Since I will be publicly auditioning for this job, I present this without comment.
August 26, 2008
Dr. Randy Diehl
Dean of Liberal Arts
GEB 3.216
University of Texas
Austin, TX 78712Dr. Itty Abraham
Director, South Asia Institute
WCH 4.132B
University of Texas
Austin, TX 78712Dear Dean Diehl and Dr. Abraham,
We the undersigned South Asia faculty at the University of Texas, Austin, write to express our strong objection to the university's decision to establish a “Charlie Wilson Chair in Pakistan Studies.”
While Hollywood may profit from valorizing Mr. Wilson's role in the Soviet-Afghan war, the concerns of a flagship, state-funded academic institution should be to maintain high scholarly standards and to avoid participating in historical caricature. The cold war in South Asia, which saw the United States shore up decades of military dictatorship in Pakistan against the democratic aspirations of its people, cannot be construed as a triumph of “good” democracy over “evil” communism. Mr. Wilson's record as the key Congressman who sent monies and munitions to the anti-Soviet mujahideen groups underscores the worrisome role the U.S. played in escalating the Soviet-Afghan conflict, with devastating consequences for the peoples of Pakistan, Afghanistan, and the United States.
“Charlie Wilson's War,” or the “largest covert action program since World War II,” channeled more than two billion dollars to the mujahideen in the 1980s; by 1987 the CIA was supplying 65,000 tons of armaments to the mujahideen. During the 1980s, Osama bin Laden from his base in Peshawar (Pakistan), used his family's wealth to build a series of camps where the mujahideen were trained by the Pakistani Inter Services Intelligence Agency (ISI) and the U.S. Central Intelligence Agency (CIA). These CIA-funded, ISI-supervised mujahideen operations targeted airports, railroads, fuel depots, electricity pylons, bridges, and roads, destroying vital civilian infrastructure in Afghanistan. The mujahideen, while advocating a narrow and extreme version of Islam, were also brutal killers who preyed upon the Afghan people and trafficked heroin to finance their activities. Between 1979 and 1992, thousands of Afghans died, and six million more became refugees—the largest refugee population in the world--many of them living in mujahideen-run refugee camps in Pakistan. Out of the rubble of a decimated Afghan society and the misery of these camps emerged the second generation of mujahideen: the Taliban.
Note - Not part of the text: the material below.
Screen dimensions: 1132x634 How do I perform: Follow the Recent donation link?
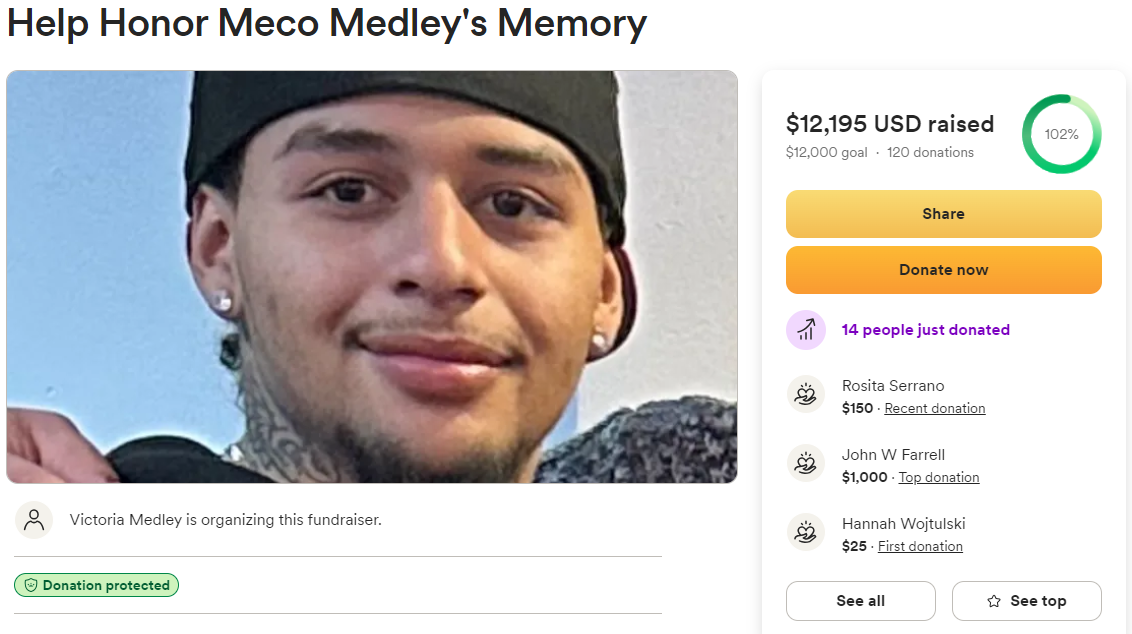point(935,408)
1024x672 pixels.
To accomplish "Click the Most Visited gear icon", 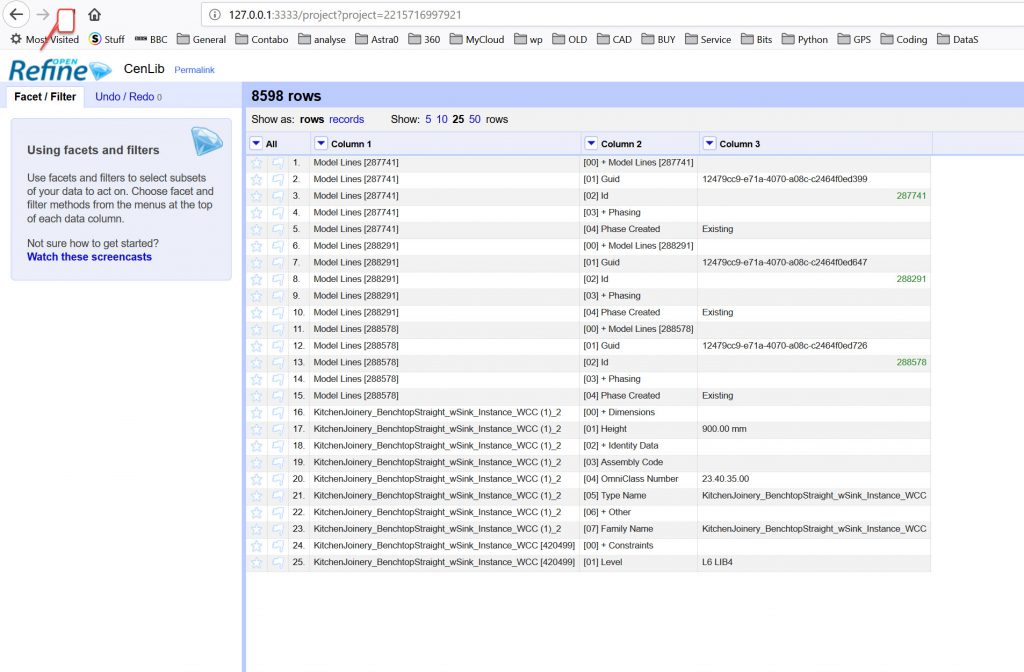I will 16,40.
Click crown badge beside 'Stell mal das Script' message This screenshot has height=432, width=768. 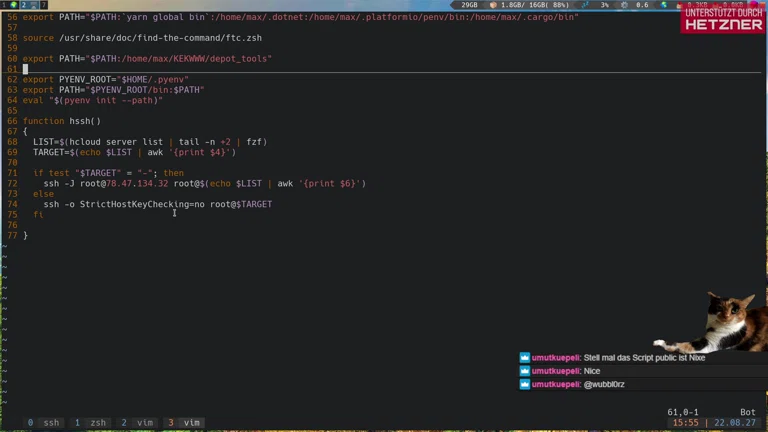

Space does not allow us to detail the myriad forms of cold war “blowback” that have continued to affect India, the former Soviet Republics of Central Asia, and resulted in the events of September 11, 2001. These facts are, however, well-known. Mr. Wilson's central involvement in the cold war in South Asia does not warrant the honor of establishing a University chair in his name.
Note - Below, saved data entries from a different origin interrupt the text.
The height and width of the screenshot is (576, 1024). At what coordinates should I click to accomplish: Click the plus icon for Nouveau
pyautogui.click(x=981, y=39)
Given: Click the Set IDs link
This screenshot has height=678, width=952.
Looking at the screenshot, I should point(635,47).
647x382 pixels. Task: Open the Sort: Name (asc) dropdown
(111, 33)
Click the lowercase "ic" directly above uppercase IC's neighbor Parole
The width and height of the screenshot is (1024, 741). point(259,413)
A named chair sends a public message that not only the holder of the Chair, but its donor, represent standards to which the university and larger community should aspire. To endow a chair in Mr. Wilson's name implicitly endorses an ideological and romanticized vision of his legacy, ¬and thereby of South Asian history as well. Mr. Wilson is not a role model for what we should teach students about the struggle for democracy in South Asia. It is also hard to imagine that any credible scholar of Pakistan could be recruited to fill a chair named after Mr. Wilson.
If Mr. Wilson and the Temple Foundation want to support research on South Asia, they can be encouraged to make an unmarked and unrestricted donation to the South Asia Institute at the University of Texas. We support the idea of establishing a Chair in Pakistan or South Asian Studies named after a person of integrity and principle that would allow UT's South Asia program to recruit from among outstanding scholars in the field. We are happy to be consulted and to provide suggestions for a named chair that will enhance and not compromise the reputation of South Asian Studies at the University of Texas.
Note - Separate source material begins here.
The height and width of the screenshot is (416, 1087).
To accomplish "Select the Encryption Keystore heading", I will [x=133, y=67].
Kathryn Hansen, Professor of South Asian Studies, Director, Center for
Asian Studies (2000-4)
Akbar Hyder, Associate Professor of South Asian Studies
Judith Kroll, Associate Professor of English
Shanti Kumar, Associate Professor of Radio-Television-Film
Janice Leoshko, Associate Professor of Art History and South Asian Studies
Gail Minault, Professor of History
Carla Petievich, Visiting Professor of South Asian Studies
Stephen Phillips, Professor of Philosophy
Sharmila Rudrappa, Associate Professor of Sociology
Martha Selby, Associate Professor of South Asian Studies
Stephen Slawek, Professor of Ethnomusicology
Kamala Visweswaran, Associate Professor of Anthropology
[...] then, Sepoy shocks us by publishing an open letter written by some American academics to their bosses at the University of Texas at [...]
Sepoy, All the very best.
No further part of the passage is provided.